If the time intervals in your queries are always the same, a MATERIALIIZED VIEW folding user_id per (project_id, <fixed time intervall>) would go a long way. No chance there with varying time intervals, though. Maybe you could at least fold users per hour or some other minimum time unit, and that would buy enough performance to warrant the considerable overhead.

Nitpick:
Most probably, the predicates on "time" should really be:

AND "time" >= '2015-01-11 8:00:00'
AND "time" <  '2015-02-10 8:00:00';

Aside:
Don't use time as identifier. It's a reserved word in standard SQL and a basic type in Postgres.

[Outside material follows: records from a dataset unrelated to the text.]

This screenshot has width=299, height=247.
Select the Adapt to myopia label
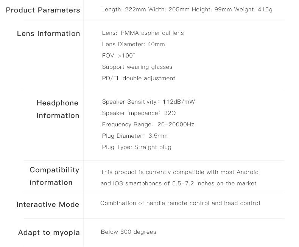pos(49,232)
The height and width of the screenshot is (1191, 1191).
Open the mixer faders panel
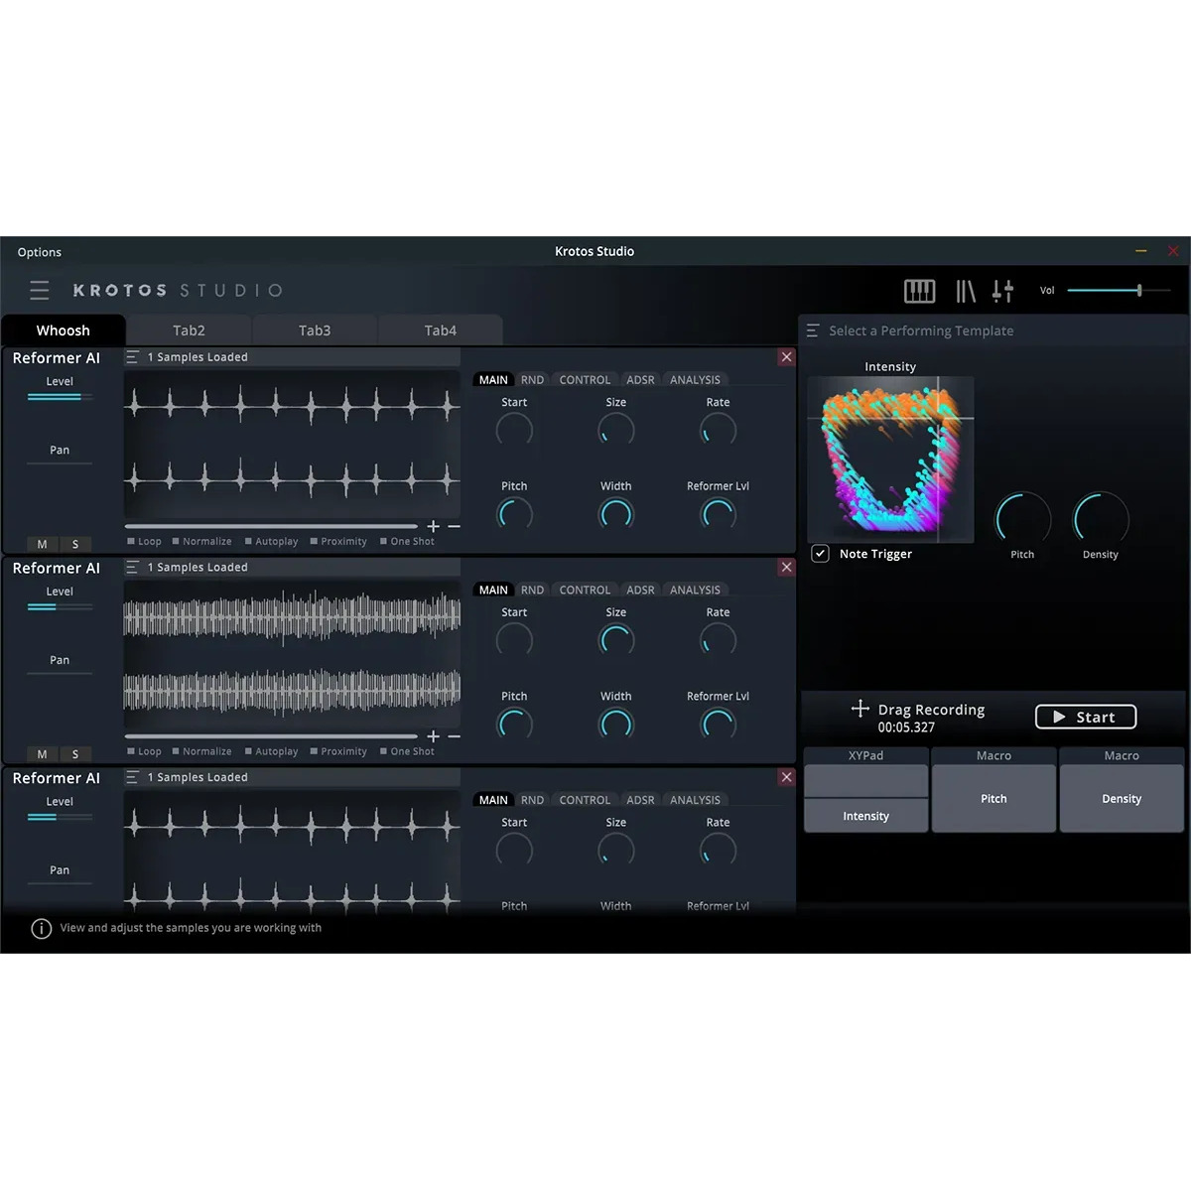1002,290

Here's my test on Sam's case and Erwin's answer

drop table t1
create table t1 (id int, user_id int, project_id int, date_time timestamp without time zone) ;

insert into t1 -- 10 million row - size="498 MB"
select row_number() over(), round(row_number() over()/1000), round(row_number() over()/100000) , date
from generate_series('2015-01-01'::date, '2016-12-01'::date,'6 seconds'::interval
) date 
limit 10000000

-- before indexing - 10000000 row - output=100 row - time=2900ms
SELECT DISTINCT user_id
FROM t1
WHERE project_id = 1
AND date_time > '2015-01-01 8:00:00'
AND date_time < '2016-12-01 8:00:00' ;

CREATE INDEX foo ON t1 (project_id, date_time, user_id); -- time process=51.2 secs -- size="387 MB"         

-- after indexing - 10000000 row - output=100 row - time= 75ms (reduce ~ 38 times)
SELECT DISTINCT user_id
FROM t1
WHERE project_id = 1
AND date_time > '2015-01-01 00:00:00'
AND date_time < '2016-12-01 00:00:00' ;

Erwin said "You probably don't want to hear this, but the best option to speed up SELECT DISTINCT is to avoid DISTINCT to begin with. In many cases (not all!) it can be avoided with better database-design or better queries" . I think he's right, we should avoid using "distinct, group by, order by" (if any).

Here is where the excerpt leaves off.